Re: Re: Irish say no to PVC windows
That advertisment you posted above Devin is truly unbelievable – before and after indeed! :rolleyes: 😮
That single little square from a newspaper captures in a nutshell what is contained in nearly ten pages of material here, and what is happening across the country to our older building stock.
Living breathing heritage replaced with an idealised, synthetic version of what is deemed to be ‘traditional’.
This in particular is the sickest example yet come across:
I noted this exact phenomenon you mention of derelict buildings in towns and villages in Ballymore Eustace recently. The townland surrounding the village of course coming down with new development (though seemingly more controlled than other parts of the country), while there’s about six derelict 19th century houses and buildings coming into the village and in the village itself. The largest of which, a two storey house with extensive frontage near the village centre (about the size of the two buildings above), is proposed to be demolished and replaced with a humdrum two storey development, to include a medical/doctor’s surgery.
No doubt ‘what about the children’ tactics are being thrown about as we speak.
There is way too much focus in the media on getting people back into Dublin city to live. Getting developers to build family units in the capital is bad enough, but in regional towns and villages it’s almost non-existant – especially villages. This should be the real focus of environmental and planning journalism. It’s a massive problem. Dublin is just constantly used as a token example, which in itself is damaging as it reinforces the widespread perception that Dublin is the only urban area in Ireland – everywhere else is just ‘the countryside’, even with major regional towns and villages.
And so these places are left to crumble as the estates and one-offs capture new territory elsewhere. The doughnut effect could not be more apt a description for what is happen in regional urban Ireland, only the part that is most often forgotton about, the hole, is particularly relevant to many Irish urban centres. There’s nothing in the middle.

**********

--- Your instructions ---
Reproduce the stretch of the forum post on PVC windows from "Living breathing heritage" through "as we speak.", substituting "bland" for "humdrum".

Collected data entries:
**********

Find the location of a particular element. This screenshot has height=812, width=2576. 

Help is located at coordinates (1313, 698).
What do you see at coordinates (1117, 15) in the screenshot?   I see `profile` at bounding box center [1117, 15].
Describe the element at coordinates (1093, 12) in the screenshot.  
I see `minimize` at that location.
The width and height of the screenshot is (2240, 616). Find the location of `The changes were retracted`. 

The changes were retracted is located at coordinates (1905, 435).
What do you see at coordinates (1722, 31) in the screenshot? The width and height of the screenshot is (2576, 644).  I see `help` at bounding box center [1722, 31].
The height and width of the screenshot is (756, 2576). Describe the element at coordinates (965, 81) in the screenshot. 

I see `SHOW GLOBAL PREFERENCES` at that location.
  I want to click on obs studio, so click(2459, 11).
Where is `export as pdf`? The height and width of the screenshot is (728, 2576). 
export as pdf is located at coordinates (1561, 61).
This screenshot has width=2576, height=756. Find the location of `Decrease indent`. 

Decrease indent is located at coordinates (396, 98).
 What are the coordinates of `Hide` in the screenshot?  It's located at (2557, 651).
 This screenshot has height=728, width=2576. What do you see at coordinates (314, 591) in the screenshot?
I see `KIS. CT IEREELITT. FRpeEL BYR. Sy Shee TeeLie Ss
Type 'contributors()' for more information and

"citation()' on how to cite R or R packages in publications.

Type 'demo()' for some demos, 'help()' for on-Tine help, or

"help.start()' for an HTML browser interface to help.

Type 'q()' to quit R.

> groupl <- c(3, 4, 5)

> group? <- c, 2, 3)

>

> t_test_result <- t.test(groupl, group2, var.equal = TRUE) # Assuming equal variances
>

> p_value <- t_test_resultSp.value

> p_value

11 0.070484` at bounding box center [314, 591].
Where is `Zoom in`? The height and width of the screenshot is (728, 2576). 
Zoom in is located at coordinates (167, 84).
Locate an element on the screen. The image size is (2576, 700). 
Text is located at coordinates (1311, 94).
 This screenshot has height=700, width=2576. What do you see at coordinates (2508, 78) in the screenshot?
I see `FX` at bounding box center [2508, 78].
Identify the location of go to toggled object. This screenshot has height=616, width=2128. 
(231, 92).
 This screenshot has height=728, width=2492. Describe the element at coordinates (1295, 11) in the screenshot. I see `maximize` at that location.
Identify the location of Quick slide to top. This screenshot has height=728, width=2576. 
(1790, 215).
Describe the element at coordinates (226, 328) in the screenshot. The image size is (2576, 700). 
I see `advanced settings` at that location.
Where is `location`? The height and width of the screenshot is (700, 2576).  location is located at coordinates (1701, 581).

**********

--- Expected answer ---
Living breathing heritage replaced with an idealised, synthetic version of what is deemed to be ‘traditional’.
This in particular is the sickest example yet come across:
I noted this exact phenomenon you mention of derelict buildings in towns and villages in Ballymore Eustace recently. The townland surrounding the village of course coming down with new development (though seemingly more controlled than other parts of the country), while there’s about six derelict 19th century houses and buildings coming into the village and in the village itself. The largest of which, a two storey house with extensive frontage near the village centre (about the size of the two buildings above), is proposed to be demolished and replaced with a bland two storey development, to include a medical/doctor’s surgery.
No doubt ‘what about the children’ tactics are being thrown about as we speak.